Eu já pertencia a uns quantos grupos. Não se pode por isso dizer que seja um desajustado social. Já integrava o grupo dos que, sentados à mesa de determinados cafés e a determinada hora do dia, sem perguntas, lhes é entregue a receita diária do que quer que seja. Noutros cafés, com empregados mais faladores, a coisa chama-se ‘o costume’. É o costume? É. Que seja, pois. Fica mais fácil a comunicação, mais rápida, sem conversas de circunstância. Afinal o tempo está mau há não sei quanto tempo, ou está frio até vir o homem da fava rica, e por isso não vale a pena perder mais saliva com tamanho defunto. Venha ‘o costume’ e não se fala mais nisso. Nem nisso nem em nada mais. ‘O costume’ tem também a vantagem acrescida de ter um preço constante. De um modo geral, deixamos o dinheiro contadinho em cima da mesa, e vamos à nossa vida. O empregado há-de chegar depois de nós sairmos, pegará no dinheiro e, sem o contar, entorná-lo-à na bandeja junto da loiça que levantou também, e correrá a preparar ‘o costume’ de outro cliente que acabou de entrar no café e já começou a ler o jornal. Um ‘costume’ diferente, mas ainda assim ‘o costume’. Claro que ‘o costume’ numa tasca qualquer não se equivale a’o costume’ num sítio fino, caro e de excelência. Aí ‘o costume’ é uma coisa de estatuto, integra mas por alto.

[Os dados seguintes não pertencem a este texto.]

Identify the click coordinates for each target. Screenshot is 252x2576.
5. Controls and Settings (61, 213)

Há ainda um grupo, onde ninguém se integra mas onde acontece sermos integrados: é o grupo do ‘coitadinho’. Por isto ou por aquilo, as pessoas falando deste ou daquele, dizem que, ‘coitadinho’, tem isto ou aquilo. É uma espécie de sociedade secreta e admito que possa pertencer, nalgumas conversas, a esse grupo. Mas como é secreta, não sei. E mesmo se soubesse, lá está, não dizia.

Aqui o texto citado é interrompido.